I made my first Movie Tavern on West 7th visitation yesterday.
X-Men.
I probably would not have gone except that I was accompanying two of my sons, one of whom is home for the summer, and the other leaving soon to work in Azirona. And I like comic book themed movies.
The following are the pluses and minuses of the afternoon.
Movie Tavern, plus:
1. Great seats with mini-tables for your food.
2. Great service. Lots of wait staff, quick and unassuming service. Our waiter was more uncaring than unassuming, but more on that later.
3. Great location.
4. Good matinee price and serve-yourself, no line tickets. I like that.
5. Reasonable food prices compared to other movie theaters.
Movie Tavern, minus
1. Small screen. After the Rave theater's huge screen, it's not so much disappointing, as underwhelming for this kind of movie.
2. The food. I can't speak to all the food but the chips and queso are god-awful. I'm not sure if the yellow liquid they serve should be called queso. It's really bad. I have heard reports that the other menu items are bad as well.
X-Men, plus.
1. The Wolverine cameo where he tells Magneto and Dr X, "to go
xxxx yourselves," when an attempt was made to recruit him into mutant service. That was his only line, the only memorable line of the movie, and the only scene worth seeing.
X-Men, minus.
1. Who cares about the antics of spare teenage mutants? I sure don't. A girl with mini-wings who can fly and shoot fire spitballs? Most of the movie was spent developing the characters of mutants no one cares about. And the dialogue? "Mutant and proud?" Magneto getting all tongue-tied and teary-eyed after moving a metal satellite tower?

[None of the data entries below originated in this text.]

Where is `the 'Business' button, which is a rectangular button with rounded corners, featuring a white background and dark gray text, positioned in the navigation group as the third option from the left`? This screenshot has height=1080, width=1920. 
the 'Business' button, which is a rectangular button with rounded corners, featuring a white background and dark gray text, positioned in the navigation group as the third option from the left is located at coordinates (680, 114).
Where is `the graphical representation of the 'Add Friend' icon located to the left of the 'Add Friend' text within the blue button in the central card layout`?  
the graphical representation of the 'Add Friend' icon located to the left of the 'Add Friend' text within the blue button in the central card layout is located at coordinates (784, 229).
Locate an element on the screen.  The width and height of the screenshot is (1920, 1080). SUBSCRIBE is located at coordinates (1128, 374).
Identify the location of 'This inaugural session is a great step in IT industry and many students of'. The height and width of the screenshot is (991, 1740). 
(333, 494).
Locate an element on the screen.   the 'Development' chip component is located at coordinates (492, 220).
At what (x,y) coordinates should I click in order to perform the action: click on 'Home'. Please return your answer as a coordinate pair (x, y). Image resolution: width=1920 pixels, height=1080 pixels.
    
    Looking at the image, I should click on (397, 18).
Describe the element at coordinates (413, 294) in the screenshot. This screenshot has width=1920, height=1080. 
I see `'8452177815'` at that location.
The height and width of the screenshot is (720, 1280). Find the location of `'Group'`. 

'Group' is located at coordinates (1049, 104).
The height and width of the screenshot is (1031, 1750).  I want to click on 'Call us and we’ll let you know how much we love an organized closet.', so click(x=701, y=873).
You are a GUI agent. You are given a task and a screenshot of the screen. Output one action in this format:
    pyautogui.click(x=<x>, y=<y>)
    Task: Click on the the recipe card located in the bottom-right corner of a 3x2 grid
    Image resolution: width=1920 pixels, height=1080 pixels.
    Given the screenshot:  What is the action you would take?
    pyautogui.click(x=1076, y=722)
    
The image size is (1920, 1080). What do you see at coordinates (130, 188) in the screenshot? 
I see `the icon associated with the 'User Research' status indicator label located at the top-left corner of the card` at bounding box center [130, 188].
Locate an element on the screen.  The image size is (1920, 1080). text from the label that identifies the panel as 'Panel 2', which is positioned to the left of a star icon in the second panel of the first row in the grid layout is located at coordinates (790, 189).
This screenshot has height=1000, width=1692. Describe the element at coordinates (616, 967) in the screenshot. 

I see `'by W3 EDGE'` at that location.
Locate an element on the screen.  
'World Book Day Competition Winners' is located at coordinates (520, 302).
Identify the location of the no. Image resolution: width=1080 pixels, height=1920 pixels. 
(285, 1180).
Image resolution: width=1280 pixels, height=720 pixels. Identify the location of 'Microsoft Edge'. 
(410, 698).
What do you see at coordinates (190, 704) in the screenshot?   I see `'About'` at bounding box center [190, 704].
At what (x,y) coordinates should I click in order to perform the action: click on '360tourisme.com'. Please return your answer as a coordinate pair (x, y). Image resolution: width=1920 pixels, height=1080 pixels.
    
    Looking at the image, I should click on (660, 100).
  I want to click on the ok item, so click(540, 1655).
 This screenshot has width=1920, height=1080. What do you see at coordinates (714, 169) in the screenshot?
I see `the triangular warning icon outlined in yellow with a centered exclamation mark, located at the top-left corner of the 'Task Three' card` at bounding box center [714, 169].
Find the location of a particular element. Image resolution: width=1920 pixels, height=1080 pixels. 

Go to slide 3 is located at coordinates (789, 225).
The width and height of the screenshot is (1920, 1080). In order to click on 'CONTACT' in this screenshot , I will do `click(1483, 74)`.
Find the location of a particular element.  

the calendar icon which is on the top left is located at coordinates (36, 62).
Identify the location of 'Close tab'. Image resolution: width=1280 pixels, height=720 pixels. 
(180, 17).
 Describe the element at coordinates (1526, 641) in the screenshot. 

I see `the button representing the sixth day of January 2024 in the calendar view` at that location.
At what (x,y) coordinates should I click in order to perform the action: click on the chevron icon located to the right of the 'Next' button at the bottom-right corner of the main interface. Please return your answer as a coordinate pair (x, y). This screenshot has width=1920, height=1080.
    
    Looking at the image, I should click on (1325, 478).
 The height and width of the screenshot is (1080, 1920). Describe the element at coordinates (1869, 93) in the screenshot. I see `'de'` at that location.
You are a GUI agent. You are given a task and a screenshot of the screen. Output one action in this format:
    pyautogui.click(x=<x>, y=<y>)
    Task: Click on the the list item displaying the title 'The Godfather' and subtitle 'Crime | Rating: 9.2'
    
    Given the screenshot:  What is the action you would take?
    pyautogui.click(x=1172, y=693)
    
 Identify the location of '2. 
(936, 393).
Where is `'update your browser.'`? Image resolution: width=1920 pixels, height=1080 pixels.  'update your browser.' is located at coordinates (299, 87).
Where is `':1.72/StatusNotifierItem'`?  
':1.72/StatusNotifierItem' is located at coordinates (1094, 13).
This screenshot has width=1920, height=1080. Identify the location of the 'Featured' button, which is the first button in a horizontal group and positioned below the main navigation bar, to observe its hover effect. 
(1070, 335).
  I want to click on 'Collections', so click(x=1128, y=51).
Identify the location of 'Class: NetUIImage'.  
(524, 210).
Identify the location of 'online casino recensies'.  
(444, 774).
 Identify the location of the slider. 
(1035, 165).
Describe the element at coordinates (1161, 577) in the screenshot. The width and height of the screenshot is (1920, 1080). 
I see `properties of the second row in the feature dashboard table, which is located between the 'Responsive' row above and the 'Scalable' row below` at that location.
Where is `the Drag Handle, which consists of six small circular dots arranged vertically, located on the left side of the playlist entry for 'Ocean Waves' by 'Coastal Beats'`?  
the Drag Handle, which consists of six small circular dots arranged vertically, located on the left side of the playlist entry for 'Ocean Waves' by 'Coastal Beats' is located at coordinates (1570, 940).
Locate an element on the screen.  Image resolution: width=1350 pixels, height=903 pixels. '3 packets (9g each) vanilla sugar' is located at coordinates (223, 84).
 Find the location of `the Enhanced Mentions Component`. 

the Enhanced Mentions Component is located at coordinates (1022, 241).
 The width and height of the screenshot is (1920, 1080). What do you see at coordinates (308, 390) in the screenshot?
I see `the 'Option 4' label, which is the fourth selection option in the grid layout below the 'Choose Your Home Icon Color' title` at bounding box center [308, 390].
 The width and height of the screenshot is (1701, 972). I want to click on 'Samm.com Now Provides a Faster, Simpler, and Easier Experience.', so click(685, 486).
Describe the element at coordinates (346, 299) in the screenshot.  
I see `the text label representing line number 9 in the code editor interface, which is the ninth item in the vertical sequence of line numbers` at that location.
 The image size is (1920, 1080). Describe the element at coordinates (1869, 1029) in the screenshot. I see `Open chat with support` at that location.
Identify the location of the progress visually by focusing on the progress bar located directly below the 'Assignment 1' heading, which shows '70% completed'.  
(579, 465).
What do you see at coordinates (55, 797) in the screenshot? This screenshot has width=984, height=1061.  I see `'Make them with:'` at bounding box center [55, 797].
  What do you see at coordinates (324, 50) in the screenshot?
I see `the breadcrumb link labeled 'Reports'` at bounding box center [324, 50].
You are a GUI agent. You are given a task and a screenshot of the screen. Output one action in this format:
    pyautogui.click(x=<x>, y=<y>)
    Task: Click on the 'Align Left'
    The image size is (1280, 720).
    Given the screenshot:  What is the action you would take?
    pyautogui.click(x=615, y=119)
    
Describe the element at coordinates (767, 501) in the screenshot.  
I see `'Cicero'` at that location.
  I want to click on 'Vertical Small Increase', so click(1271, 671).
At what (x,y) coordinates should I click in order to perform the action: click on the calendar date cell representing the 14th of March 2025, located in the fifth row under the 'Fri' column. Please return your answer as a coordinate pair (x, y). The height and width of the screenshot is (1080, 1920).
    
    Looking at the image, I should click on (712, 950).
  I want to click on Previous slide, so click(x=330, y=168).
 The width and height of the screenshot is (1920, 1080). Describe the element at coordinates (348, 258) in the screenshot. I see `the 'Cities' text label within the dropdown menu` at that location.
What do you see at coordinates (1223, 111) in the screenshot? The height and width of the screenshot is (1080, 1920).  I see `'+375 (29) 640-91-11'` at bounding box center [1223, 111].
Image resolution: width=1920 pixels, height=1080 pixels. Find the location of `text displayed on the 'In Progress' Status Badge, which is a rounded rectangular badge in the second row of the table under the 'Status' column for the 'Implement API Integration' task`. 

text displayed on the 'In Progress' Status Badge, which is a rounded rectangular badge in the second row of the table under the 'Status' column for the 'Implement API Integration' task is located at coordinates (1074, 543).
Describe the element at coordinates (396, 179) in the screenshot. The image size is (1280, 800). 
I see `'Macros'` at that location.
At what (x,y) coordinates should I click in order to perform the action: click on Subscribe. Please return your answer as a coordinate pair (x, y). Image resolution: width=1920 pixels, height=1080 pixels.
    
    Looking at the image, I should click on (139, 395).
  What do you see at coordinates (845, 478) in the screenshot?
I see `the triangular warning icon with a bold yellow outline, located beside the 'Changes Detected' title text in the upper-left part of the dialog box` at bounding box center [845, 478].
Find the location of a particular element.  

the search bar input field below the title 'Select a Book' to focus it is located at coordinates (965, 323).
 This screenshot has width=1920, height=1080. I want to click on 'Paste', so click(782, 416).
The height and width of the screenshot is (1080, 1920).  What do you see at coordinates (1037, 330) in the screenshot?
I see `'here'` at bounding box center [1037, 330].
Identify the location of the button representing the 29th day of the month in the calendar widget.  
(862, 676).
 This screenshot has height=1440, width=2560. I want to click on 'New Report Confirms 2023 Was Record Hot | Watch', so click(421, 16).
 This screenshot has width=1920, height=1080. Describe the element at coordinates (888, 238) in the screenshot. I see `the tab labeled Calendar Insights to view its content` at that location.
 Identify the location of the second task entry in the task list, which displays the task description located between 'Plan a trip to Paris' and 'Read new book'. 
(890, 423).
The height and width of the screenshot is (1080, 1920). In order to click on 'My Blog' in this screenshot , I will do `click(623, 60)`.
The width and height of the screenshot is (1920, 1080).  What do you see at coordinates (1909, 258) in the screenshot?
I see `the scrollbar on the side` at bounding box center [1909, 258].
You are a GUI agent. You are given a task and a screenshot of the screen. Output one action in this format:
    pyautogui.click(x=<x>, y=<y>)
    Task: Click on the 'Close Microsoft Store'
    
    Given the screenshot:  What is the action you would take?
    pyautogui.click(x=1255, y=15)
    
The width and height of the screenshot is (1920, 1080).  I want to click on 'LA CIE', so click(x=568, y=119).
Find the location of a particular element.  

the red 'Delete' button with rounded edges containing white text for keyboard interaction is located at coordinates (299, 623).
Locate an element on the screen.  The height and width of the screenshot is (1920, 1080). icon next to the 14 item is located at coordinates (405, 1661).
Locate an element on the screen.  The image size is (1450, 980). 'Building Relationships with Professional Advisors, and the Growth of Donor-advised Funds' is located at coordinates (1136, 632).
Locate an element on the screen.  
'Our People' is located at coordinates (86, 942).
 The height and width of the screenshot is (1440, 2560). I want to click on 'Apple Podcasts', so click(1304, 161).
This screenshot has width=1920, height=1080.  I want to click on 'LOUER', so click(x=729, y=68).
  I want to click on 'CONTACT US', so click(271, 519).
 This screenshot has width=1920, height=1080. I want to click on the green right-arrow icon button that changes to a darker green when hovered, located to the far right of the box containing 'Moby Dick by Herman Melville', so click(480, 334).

2. This is the worst comic book movie since Daredevil, my favorite comic book hero, by the way. There was not one funny line in the whole movie except for Wolverine's, and there was no drama until the last fifteen minutes. The first hour and a half is spent watching weirdo teenage ninja mutants and b-roll of Kennedy-era, Spy vs. Spy war games with Soviet characters that were approaching campy. At one point I though I was watching a satire of Austin Powers satirizing James Bond. Seriously. It was that bad.
X-Men, plus.
I was with two of my sons at a movie theater laughing, making fun of each other, and cutting-up, which included my promise to order the queso and chips by saying
kwee-so and cheeps in stead
kay-so and chips. I did and the waiter didn't blink, smirk, or even look disdainfully at me; something we all found very amusing, until son-one said that he, the bored waiter, was going to spit in my drink, which worried me until I discovered that the
food deliverers are different than the
food-order takers.
The word, "winnnninnng" was used several times in the course of the afternoon, with some good laugh effect. We did make it through the day without any bathroom humor
(John), but over-large breast humor was invoked at the appropriate moments. All of this said to prove my sister's dictum that most males never get past age fifteen in the maturation process.
Meg, we proved you right once again. I had a great afternoon.
Movie Tavern at West 7th
Agree or disagree on X-Men or the Movie Tavern?